My quick answer is that the lower bound depends on the model, and once you’ve fit the model, you have your inference, so no need for the lower bound anymore.
To put it another way, Raghu writes, “shouldn’t we ask how well even in principle we can know some parameter?” My answer is, yes, we can do this using fake-data simulation. Or, if the statement is, “surely we can estimate some kind of curvature of a log-likelihood function given the data distribution itself,” then my answer is that this is standard practice if you have a unimodal likelihood. It’s not called the “Cramer-Rao lower bound”; it’s just the normal approximation to the maximum likelihood estimate, or Bayesian inference, or the variational approximation, or whatever. The CRLB is implicit in whatever you’re doing, and once you have your standard error or other measure of uncertainty, there’s no need for the theorem. It’s more that knowledge of the theorem affects the sorts of estimates that we use.
I wonder what is the best practice. If one does simulated draws from the Bayesian posterior distribution, there is no need to check the CRLB? Is it a matter of taste?
I apologize if my question does not make sense —I am a sociologist and have only rudimentary knowledge in statistics.

Required actions –
(1) Answer these questions from the discussion of the Cramer-Rao lower bound:
(a) What method does the reply name for asking how well a parameter can be known even in principle?
(b) Under what condition does the reply call estimating the curvature of a log-likelihood function standard practice?
(c) What field does the last writer say they work in?
(2) Carry the discussion of the Cramer-Rao lower bound forward from its final sentence.
The stored entries have no connection to the discussion of the Cramer-Rao lower bound.

Stored entries:
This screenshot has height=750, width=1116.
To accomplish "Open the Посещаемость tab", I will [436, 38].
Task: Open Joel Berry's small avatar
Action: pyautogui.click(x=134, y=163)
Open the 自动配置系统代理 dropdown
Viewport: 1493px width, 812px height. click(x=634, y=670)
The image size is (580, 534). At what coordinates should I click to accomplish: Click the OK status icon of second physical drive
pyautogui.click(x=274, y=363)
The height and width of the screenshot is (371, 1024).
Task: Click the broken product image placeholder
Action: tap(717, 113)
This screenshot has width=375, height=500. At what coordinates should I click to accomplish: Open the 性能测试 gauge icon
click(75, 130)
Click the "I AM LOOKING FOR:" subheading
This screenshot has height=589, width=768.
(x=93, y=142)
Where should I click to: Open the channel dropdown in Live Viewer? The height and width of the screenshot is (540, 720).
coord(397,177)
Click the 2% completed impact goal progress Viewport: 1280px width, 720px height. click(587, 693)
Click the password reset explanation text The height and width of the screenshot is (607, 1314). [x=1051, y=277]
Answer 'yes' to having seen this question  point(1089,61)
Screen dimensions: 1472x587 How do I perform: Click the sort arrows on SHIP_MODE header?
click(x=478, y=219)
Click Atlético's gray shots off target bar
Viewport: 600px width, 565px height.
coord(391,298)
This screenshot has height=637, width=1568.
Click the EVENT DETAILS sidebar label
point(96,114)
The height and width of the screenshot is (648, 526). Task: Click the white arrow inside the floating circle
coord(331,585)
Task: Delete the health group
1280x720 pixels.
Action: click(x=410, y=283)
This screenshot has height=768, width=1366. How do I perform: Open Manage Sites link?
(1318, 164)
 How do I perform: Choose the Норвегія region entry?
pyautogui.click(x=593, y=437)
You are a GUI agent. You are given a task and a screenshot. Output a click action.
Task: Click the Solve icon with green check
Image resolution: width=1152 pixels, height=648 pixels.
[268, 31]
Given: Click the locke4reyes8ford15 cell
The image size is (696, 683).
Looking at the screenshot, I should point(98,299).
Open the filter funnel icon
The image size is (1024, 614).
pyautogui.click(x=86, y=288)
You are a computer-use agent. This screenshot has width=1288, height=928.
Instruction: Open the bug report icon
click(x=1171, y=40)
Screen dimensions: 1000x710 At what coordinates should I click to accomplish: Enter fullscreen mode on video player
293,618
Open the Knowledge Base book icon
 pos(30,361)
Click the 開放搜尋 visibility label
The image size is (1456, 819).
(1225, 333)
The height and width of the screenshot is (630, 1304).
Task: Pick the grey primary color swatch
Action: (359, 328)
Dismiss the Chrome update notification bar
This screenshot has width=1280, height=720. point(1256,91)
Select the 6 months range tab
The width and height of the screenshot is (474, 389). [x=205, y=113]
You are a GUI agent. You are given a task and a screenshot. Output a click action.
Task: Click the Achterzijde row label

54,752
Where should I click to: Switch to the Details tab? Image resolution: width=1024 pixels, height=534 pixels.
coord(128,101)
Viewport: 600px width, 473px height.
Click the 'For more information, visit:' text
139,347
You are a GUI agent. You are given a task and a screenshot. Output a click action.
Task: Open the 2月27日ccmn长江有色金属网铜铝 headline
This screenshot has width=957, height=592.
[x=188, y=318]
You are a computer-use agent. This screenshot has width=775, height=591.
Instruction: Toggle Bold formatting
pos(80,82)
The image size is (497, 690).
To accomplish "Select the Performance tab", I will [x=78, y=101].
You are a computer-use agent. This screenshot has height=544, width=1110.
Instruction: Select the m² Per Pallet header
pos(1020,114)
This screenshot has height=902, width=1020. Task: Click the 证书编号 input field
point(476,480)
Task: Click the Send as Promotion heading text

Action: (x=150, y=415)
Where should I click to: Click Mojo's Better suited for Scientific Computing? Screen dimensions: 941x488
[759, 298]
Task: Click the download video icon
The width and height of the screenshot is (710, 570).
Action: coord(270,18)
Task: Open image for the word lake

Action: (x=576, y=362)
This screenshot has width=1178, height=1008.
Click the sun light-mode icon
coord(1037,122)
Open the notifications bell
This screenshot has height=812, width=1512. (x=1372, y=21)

Responses in order –
(1)
(a) Fake-data simulation.
(b) When the likelihood is unimodal.
(c) Sociology.

(2)
I think the idea is the CRLB is a general bound that always applies, the Bayesian simulation will be a bound that applies to your particular scenario more specifically. There is no need for the CRLB if you are doing the Bayesian simulation, it will just give you a kind of conservative estimate of the simulation result.
CRLB might be useful as a quick back of the envelope calculation that doesn’t require as much work to estimate.
Daniel, Thank you for the clarification.
Should be: “What’s the CRLB for the estimator of obesity given noisy gut microbiome abundance data and our model”
You could have a different model including an estimator with the same name, and the value depends on the model specification.
That is usually a bigger source of error than sampling error. You can check it with predictive skill on new data collected after the training data used to fit the model. Maybe you can apply this lower bound to that?
Raghu asks: “Looking at all kinds of studies drawing grand conclusions from noisy data, I think to myself, given the noise…:”
Andrew replies: “My quick answer is that the lower bound depends on the model…”
I’m not sure if Andrew’s answer is to the question that Raghu asked. At first glance it seems that most of the “studies drawing grand conclusions from noisy data” aren’t using the sophisticated models that Andrew refers to and uses in his own research – which is what enables them to draw the grand conclusions from noisy (and usually crappy and/or unreliable) data in the first place.
Just my impression…
A cheeky comment could be that the CRLB is ubiquitous because most models are OLS regression models that achieve the CRLB.
I think the point where the CRLB can help you is if you are looking for an estimator with certain desirable properties (the CRLB properties). If your estimator reaches the CRLB, case closed. You cannot do better, use this estimator.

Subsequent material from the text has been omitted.